The second week of hearings (from 8-12 October) and the third week of hearings (from 22-26 October) will be held at the the Inquiry’s hearing centre, 18 Pocock Street, London SE1 0BW.

It is part of the Independent Inquiry into Child Sexual Abuse ( IICSA ) which is investigating institutional failures to protect children from sexual abuse. Information gathered in Truth Project sessions will mean the Inquiry can get a better picture of the past to help create a safer place for children in the future.

The Truth Project first hosted sessions in Nottingham in July 2017.

So far, over 1,400 victims and survivors of child sexual abuse in England and Wales have shared their experiences with the Truth Project.

Michael May, from the Truth Project said:

“The Truth Project was set up to hear from victims and survivors of child sexual abuse, whatever their background.

“At the Truth Project, you can tell the Inquiry what went wrong in the past and why, and put forward recommendations to keep children safe in future.”

Daniel Wolstencroft, Victims and Survivors Consultative Panel member said:

“Victims and survivors of child sexual abuse often tell me they’ve been silenced, ignored and failed by organisations they trusted. That was my experience too.

“We cannot change what went wrong in the past but by talking to the Truth Project, together, we can help to protect the next generation.”

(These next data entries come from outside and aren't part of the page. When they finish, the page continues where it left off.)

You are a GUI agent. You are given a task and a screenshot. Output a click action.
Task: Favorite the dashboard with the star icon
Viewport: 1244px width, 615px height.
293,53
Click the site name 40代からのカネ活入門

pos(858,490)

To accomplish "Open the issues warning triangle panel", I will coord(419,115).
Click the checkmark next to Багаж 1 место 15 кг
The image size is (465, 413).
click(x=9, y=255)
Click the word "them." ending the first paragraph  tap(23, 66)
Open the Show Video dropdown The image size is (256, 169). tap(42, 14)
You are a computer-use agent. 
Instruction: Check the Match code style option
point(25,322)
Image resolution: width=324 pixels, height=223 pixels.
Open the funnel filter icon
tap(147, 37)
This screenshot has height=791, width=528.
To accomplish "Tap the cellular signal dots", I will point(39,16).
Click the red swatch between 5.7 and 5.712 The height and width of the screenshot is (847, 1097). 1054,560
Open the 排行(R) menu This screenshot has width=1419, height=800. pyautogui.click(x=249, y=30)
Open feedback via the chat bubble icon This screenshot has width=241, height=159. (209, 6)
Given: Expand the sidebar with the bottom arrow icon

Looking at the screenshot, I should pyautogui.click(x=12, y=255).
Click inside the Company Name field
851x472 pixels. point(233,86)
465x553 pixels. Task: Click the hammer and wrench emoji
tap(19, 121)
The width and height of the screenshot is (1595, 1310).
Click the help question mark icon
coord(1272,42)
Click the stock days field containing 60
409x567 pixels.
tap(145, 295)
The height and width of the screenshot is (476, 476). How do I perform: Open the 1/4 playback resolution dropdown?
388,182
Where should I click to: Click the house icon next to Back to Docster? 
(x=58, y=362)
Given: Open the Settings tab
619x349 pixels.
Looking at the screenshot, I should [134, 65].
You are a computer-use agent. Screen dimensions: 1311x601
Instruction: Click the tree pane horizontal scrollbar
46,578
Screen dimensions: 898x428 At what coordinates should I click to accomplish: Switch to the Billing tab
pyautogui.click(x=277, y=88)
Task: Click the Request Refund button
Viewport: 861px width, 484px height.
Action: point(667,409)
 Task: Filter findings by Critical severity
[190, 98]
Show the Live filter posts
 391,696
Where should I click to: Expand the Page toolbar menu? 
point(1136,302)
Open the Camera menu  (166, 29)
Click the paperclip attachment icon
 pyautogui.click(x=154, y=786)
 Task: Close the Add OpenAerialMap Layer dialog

Daniel Wolstencroft biography:
Danny is 41, he is a victim and survivor of child sexual abuse, a campaigner and he works with survivors of abuse in Nottingham:
“I was sexually abused by a family member, from the ages of five to ten. This led to years of drug abuse, and affected my schooling. I was on drugs while I was at school.
“I was very vulnerable as a teenager, and I was befriended by a man who groomed, drugged and raped from 15-21. This led to prison, rehab, mental health units, probation. You name it – I’ve been there done it.
“A major part of my recovery was meeting a drug worker who’d also been sexually abused. When he told me what happened to him, it gave me permission to speak. He was the first person who’d ever disclosed their own abuse to me. His journey was so similar to mine, and I thought if he can sort his life out and get clean then I can do it too. That conversation inspired me to seek counselling and set up my own group, Shatter Boys to help other men.
“Since then, I’ve been in working in Nottingham to help establish Shatter Girls with a female survivor. Shatter Girls focuses on child sexual exploitation prevention work, and female peer support.
“I’d heard about the national inquiry into child abuse in the media. I wanted to be involved to make sure history doesn’t repeat itself. I have a son now, and a huge part of why I wanted to be involved was to protect future generations,.
“Part of my role was to help create and develop the Truth Project. I had a very negative experience with the police, and never felt like I was never believed by anyone in authority. The Truth Project was a perfect opportunity to speak truth to power, and my chance to help inform recommendations to government.”